I doubt any remotely rational actor would look at things that way. Nuclear weapons are more potent than they were in WWII and more numerous. And also more deadly, due to increased population density in most urban areas. If the same nuclear bombs were dropped in the same locations today as in WWII nearly ten times as many people would die.

Moreover, the economic loss would be extreme, which serves as a further deterrent.


I think a lot of people have died in the "low-grade" proxy wars that have taken the place of major wars, as well as the chronic unsupervised regional conflicts.

If we had major wars, then the major wars would take the place of the proxy and chronic wars, through direct replacement. American general: "Yay, now we can kill Russians openly, instead of paying our unreliable clients to kill their unreliable clients!"

The problem isn't how we kill each other; we always find a a way. The problem is that we are killing each other.


> I think a lot of people have died in the "low-grade" proxy wars that have taken the place of major wars, as well as the chronic unsupervised regional conflicts.

A lot of people, yes. But far far fewer than died in the major wars that preceded them.
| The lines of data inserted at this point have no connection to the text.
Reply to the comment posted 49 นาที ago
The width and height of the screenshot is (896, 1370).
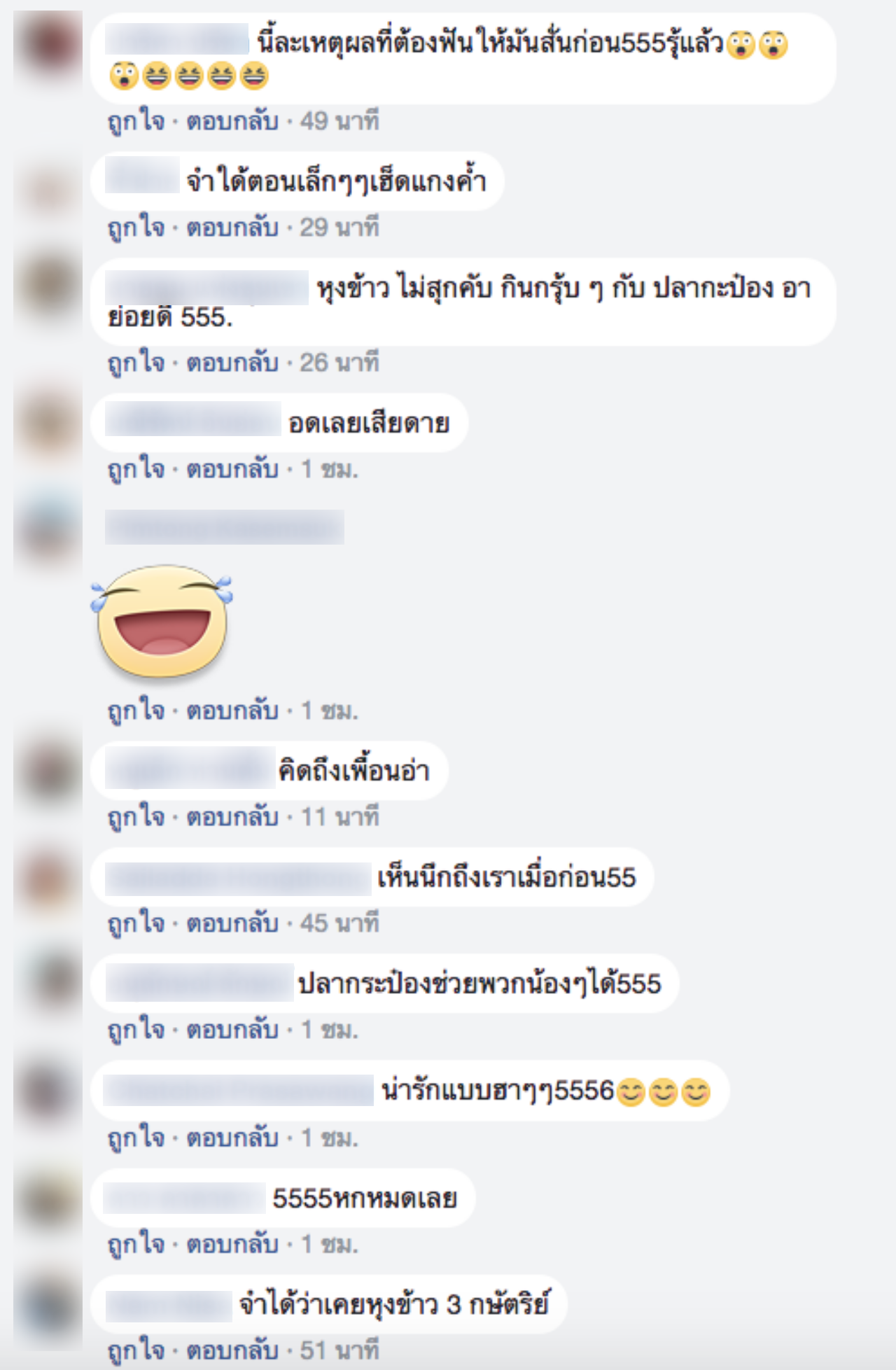coord(232,120)
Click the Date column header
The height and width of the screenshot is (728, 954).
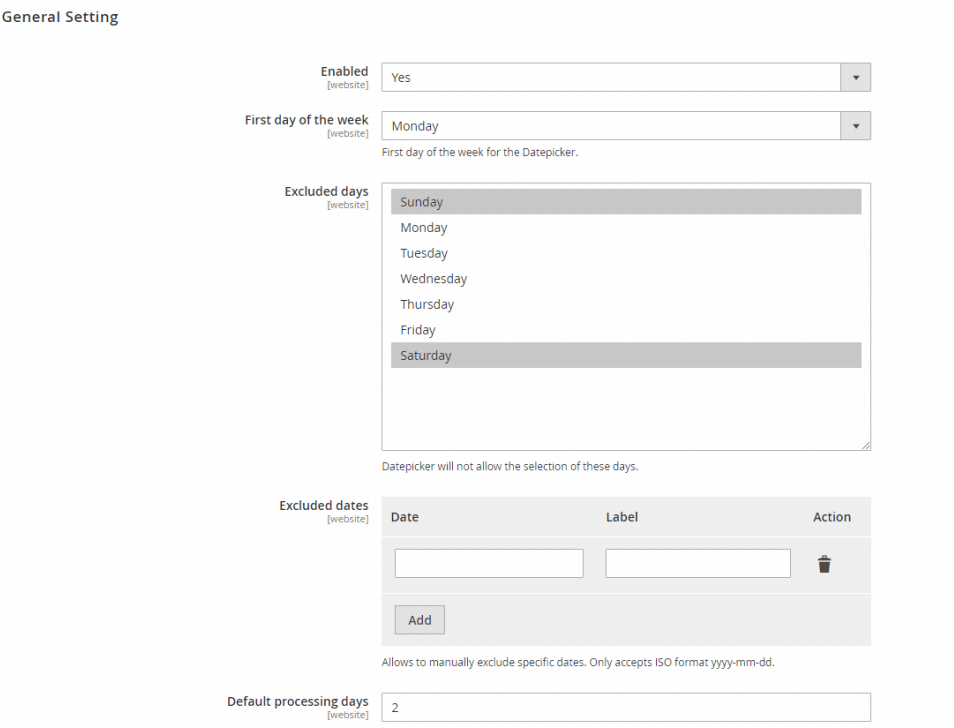click(405, 517)
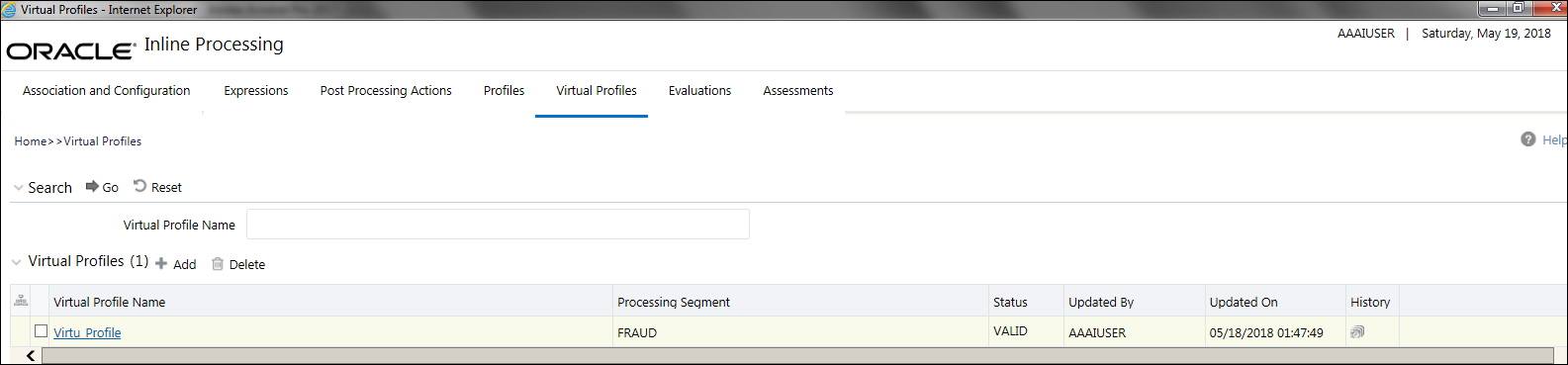Select the Evaluations tab

point(699,90)
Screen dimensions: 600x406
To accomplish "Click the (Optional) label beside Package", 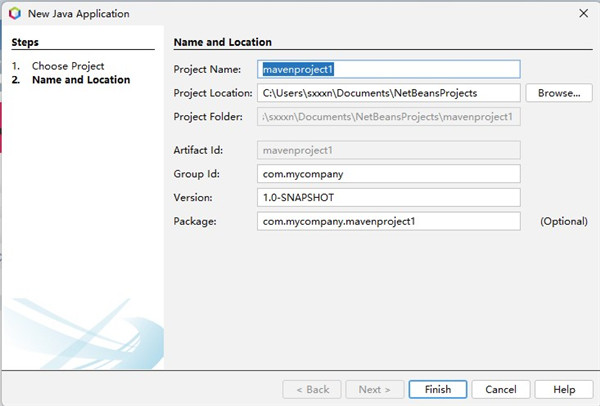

Statistically, major wars have become increasingly less common and dying in a war has been an increasingly less likely cause of death. That can be difficult to see because war still exists and is still gruesome and in the 21st century it gets in your face in a way that is hard to ignore, but war is still growing less common.


this only works with rational actors. there are some powers aspiring to nuclear weapons that are not rational, some are openly irrational and use that as leverage


I would agree with that as well. Perhaps the reduction in conventional warfare due to nuclear weapons might be a short-lived phase. Given that Iran has as much capability to produce nuclear weapons now as the US did in 1945, and North Korea already has a nuclear stockpile, and many other countries have the technology to begin building nuclear weapons with a lead time of at most a year or two, one can't help but be concerned.


Very interesting that Pakistan, a much smaller country( by all measures) has a larger stockpile of nukes than its larger neighbor India.


The larger the threat by the opposite country, the larger the deterrent you need. In Pakistan's case, it was India's entry in the nuclear club that spurred it to develop its own capacity.


> Pakistan/India is the most worrisome combination in that graph.

why, you chose to include 'India' is kind of interesting. may you please elaborate ?

afaik, India (and China) are, still, following the NFU (http://en.wikipedia.org/wiki/No_first_use) policy.


I'm not sure who fired first matters too much when you are on the receiving end.

This is a serious point: the most serious "near misses" during the cold war were mostly caused by errors in early warning systems or procedures.

Given the instability of Pakistan there is a non-zero chance that a non-government-authorised launch could occur. What would India's response be to that?


Because they've been in a low level war for a long time.

http://en.wikipedia.org/wiki/Kashmir_conflict


This war has most likely stayed low level because both countries are aware of their nuclear capability.

Probably not the happiest of developments but an all-out war is unlikely between nuclear powers.


Except that India and Pakistan did have a low-intensity war _right after_ their reciprocal nuclear tests in 1998.

Also, India has whooped Pakistan's ass every time they have been at war, both before and after nuclear weapons, so Pakistan has a much smaller incentive to trigger an all-out war. India isn't interested in capturing Pakistan and tilt its own demographic balance.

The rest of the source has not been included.